The tape runs nearly six hours across WEWS and WJW, covering late November through mid-December 1989. America’s Funniest Home Videos pilot with Kellie Martin guest-hosting. The debut of the Hershey’s Kisses Christmas Bells commercial — first year it ever aired. Siskel and Ebert reviewing Back to the Future 2 with their usual terrible takes. Early Regis and Kathie Lee, Roger Whittaker bringing out his daughter for a Christmas performance. A 20/20 segment on marriages with Pac-Man graphics illustrating a fighting couple. The Sunbury Collection does not mess around.
The real prize here is the ABC daytime lineup: One Life to Live, All My Children, and General Hospital from December 1989. ABC routinely failed to archive its daytime soaps from this era. Those episodes are gone from every institutional archive. Home recordings like this are likely the only surviving copies. The tape also caught the AFHV pilot incomplete — it was recorded over — and a partial Julie and Carol: Together Again that started too late. Over 130 commercials documented across both stations, including a Makro warehouse club ad from the chain’s final months before Kmart converted everything to Pace. Lionel Kiddie City, Hills Department Store’s first credit card acceptance announcement, an unidentifiable product called EpiSmile, and a Jaclyn Smith California fragrance TV spot that appears to not exist anywhere else.
Commercial Inventory
- Hershey’s Kisses Christmas Bells – Debut year of the iconic stop-motion commercial, first aired December 1989.

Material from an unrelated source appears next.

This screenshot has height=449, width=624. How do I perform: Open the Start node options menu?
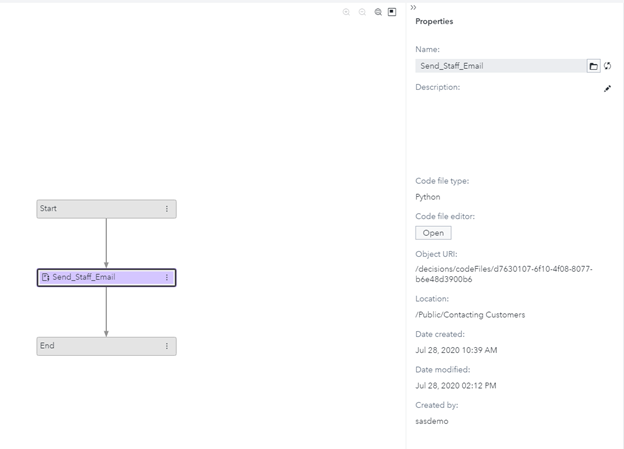(x=167, y=209)
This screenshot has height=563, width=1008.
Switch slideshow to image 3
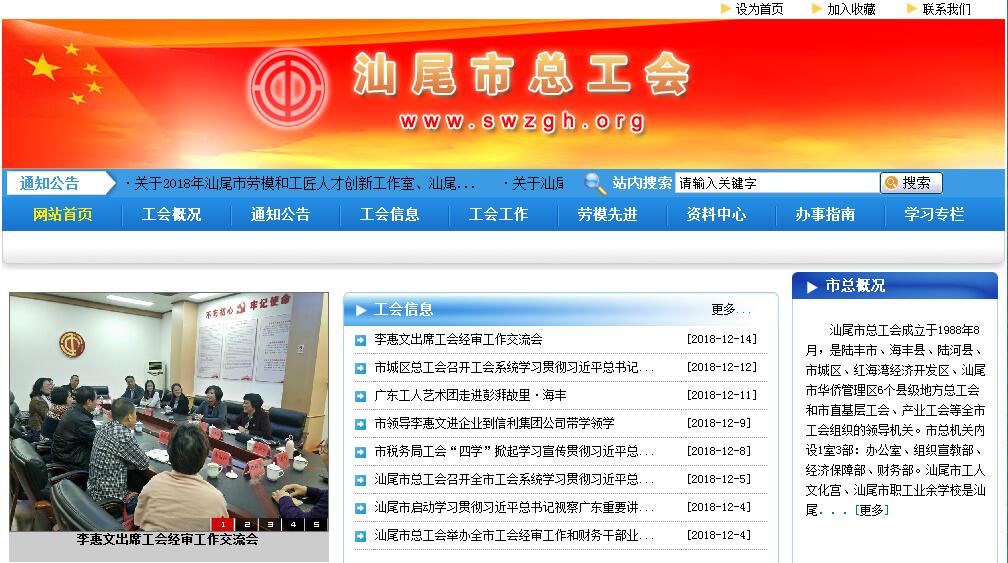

- Makro warehouse club – Dutch chain acquired by Kmart in 1989, converted to Pace in 1990. No US Makro TV commercials found online anywhere.

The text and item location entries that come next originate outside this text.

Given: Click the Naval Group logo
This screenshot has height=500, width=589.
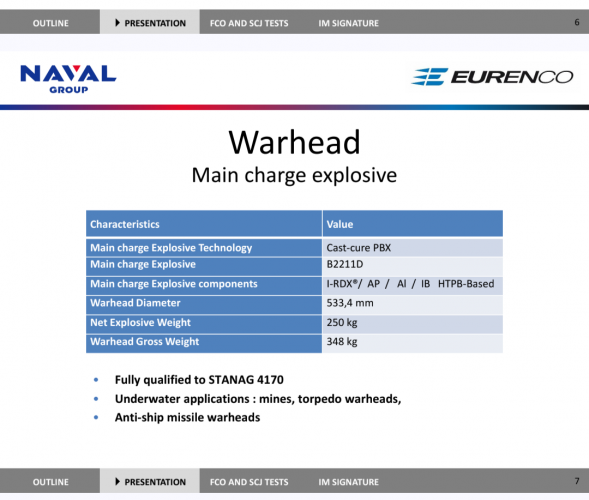Looking at the screenshot, I should coord(68,79).
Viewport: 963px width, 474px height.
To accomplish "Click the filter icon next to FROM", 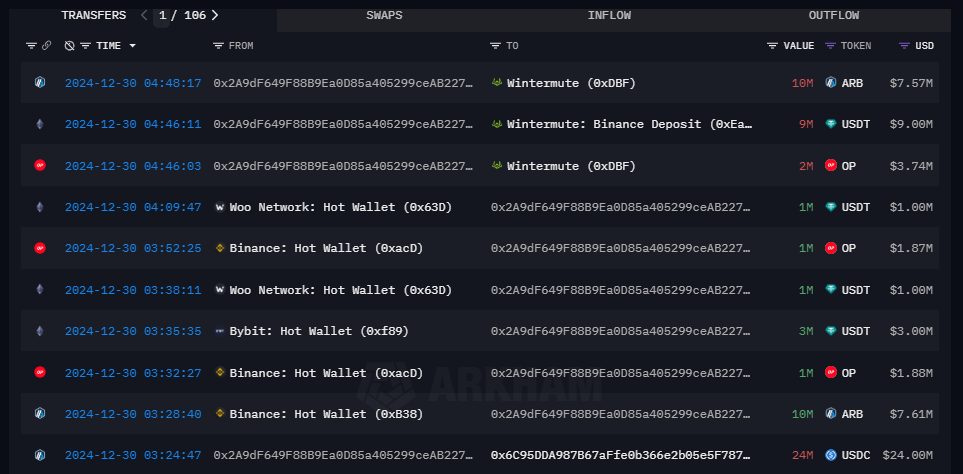I will click(218, 46).
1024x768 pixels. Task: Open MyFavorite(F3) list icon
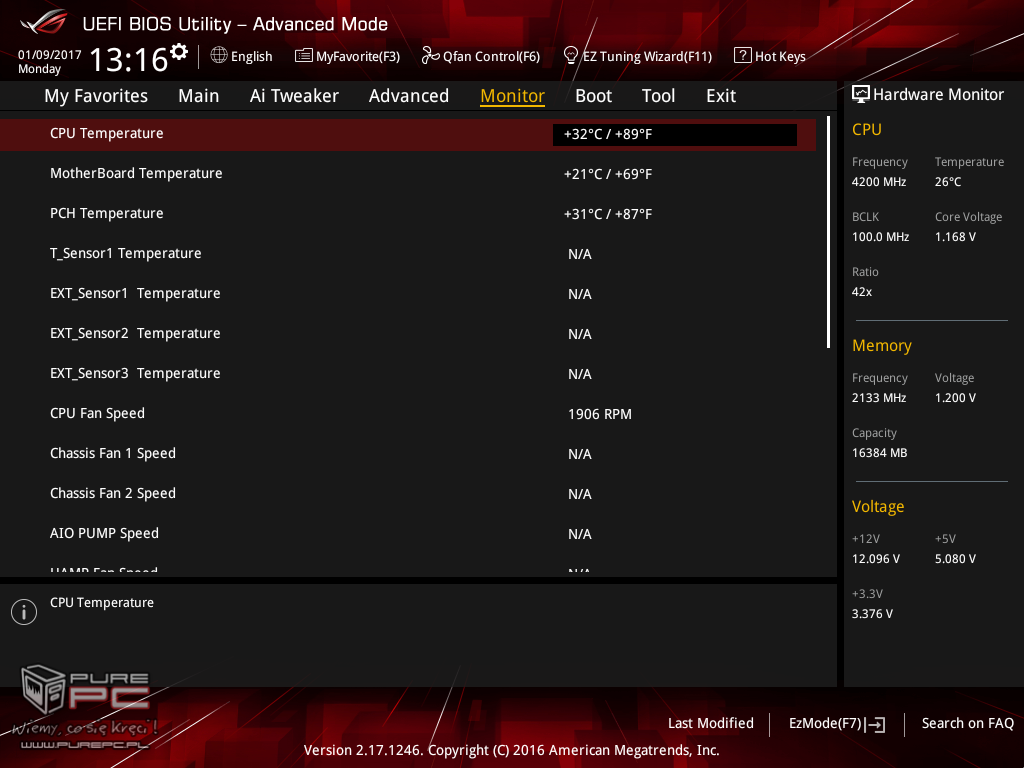pos(304,56)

- Hills Department Store “now accepting credit” – Ohio discount chain documenting the specific milestone of first accepting credit cards.
- Lionel Kiddie City – Toy chain went bankrupt 1991. Only one other 1980s Lionel Kiddie City commercial known to survive.

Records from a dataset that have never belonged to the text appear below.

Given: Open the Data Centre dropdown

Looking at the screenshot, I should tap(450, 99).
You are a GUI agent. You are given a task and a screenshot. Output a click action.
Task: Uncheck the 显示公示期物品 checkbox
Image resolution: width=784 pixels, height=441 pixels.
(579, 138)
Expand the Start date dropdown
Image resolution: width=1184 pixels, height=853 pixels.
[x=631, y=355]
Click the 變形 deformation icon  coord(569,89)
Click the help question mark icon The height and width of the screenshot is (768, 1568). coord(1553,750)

- Laurelwood Hospital teen suicide PSA – Cleveland-area psychiatric facility. Zero online presence.
- Jaclyn Smith California fragrance – “The fragrance that captures the dream.” TV spot not found on any video platform.
- EpiSmile / May Company – Product cannot be identified. May Company local retail ad for an entirely unknown item.
- McRib “McRib time at McDonald’s” – Specific tagline variant not found in any vintage commercial archive.
- Aspercreme (lady from Warren, Ohio endorses it) – Local/regional endorsement variant. Regional ad variants almost never preserved.
- Freeze Lock – Lock de-icer product with zero brand presence found online. Cannot be confirmed to exist anywhere else.
- International Delight variety pack – Brand launched 1987. No early International Delight commercials found; earliest documented TV ads are from the 2010s.
- Jarlsberg Cheese – No vintage Jarlsberg TV commercials from 1989 found anywhere online.
- Chester Cheetah “Cool 86” animated commercial – Early Chester ad from the animated Richard Williams era.
- Twin Value “Law of Toyland” – Will beat all toy prices. That’s the law.
- Rax restaurant – Columbus HQ chain, pre-“Mr. Delicious” era. Very scarce online.